*WORK TASK:* Which lines of the data include the string "agent"? List them all.

*EXERCISE DATA:*

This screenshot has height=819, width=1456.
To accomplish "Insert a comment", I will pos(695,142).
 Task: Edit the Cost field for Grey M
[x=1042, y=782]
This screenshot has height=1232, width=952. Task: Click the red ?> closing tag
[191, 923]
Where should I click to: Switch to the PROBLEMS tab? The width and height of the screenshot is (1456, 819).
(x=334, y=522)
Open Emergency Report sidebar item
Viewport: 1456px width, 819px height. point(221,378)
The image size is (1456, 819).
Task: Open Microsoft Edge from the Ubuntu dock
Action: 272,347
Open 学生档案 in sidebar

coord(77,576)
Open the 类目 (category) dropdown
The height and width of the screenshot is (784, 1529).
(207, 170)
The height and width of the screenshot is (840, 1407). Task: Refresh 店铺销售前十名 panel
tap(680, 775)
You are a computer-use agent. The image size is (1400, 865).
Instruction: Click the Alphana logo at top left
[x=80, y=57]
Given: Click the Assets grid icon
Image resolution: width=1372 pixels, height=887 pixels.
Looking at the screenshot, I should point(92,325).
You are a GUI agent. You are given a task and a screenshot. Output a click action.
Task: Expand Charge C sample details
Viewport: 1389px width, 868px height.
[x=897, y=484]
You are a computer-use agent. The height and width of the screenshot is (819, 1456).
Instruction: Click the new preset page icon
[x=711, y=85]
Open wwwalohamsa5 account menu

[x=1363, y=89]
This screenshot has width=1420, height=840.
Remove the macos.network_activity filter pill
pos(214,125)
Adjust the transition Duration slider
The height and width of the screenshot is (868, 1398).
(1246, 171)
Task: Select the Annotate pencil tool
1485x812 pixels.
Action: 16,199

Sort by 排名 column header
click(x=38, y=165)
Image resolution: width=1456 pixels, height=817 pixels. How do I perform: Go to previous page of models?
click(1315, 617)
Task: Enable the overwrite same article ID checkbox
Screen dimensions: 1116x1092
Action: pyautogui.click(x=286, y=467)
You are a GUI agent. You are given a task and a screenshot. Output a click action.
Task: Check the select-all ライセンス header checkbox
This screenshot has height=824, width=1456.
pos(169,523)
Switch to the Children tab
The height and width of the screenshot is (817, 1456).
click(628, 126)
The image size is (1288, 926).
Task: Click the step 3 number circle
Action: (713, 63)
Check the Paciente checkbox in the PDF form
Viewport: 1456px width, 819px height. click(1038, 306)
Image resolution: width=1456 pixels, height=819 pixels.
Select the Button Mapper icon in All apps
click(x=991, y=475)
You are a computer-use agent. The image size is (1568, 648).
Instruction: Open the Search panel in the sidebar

*RESPONSE:*
You are a computer-use agent. The image size is (1400, 865).
You are a GUI agent. You are given a task and a screenshot. Output a click action.
You are a computer-use agent. The height and width of the screenshot is (819, 1456).
You are a GUI agent. You are given a task and a screenshot. Output a click action.
You are a computer-use agent. The image size is (1568, 648).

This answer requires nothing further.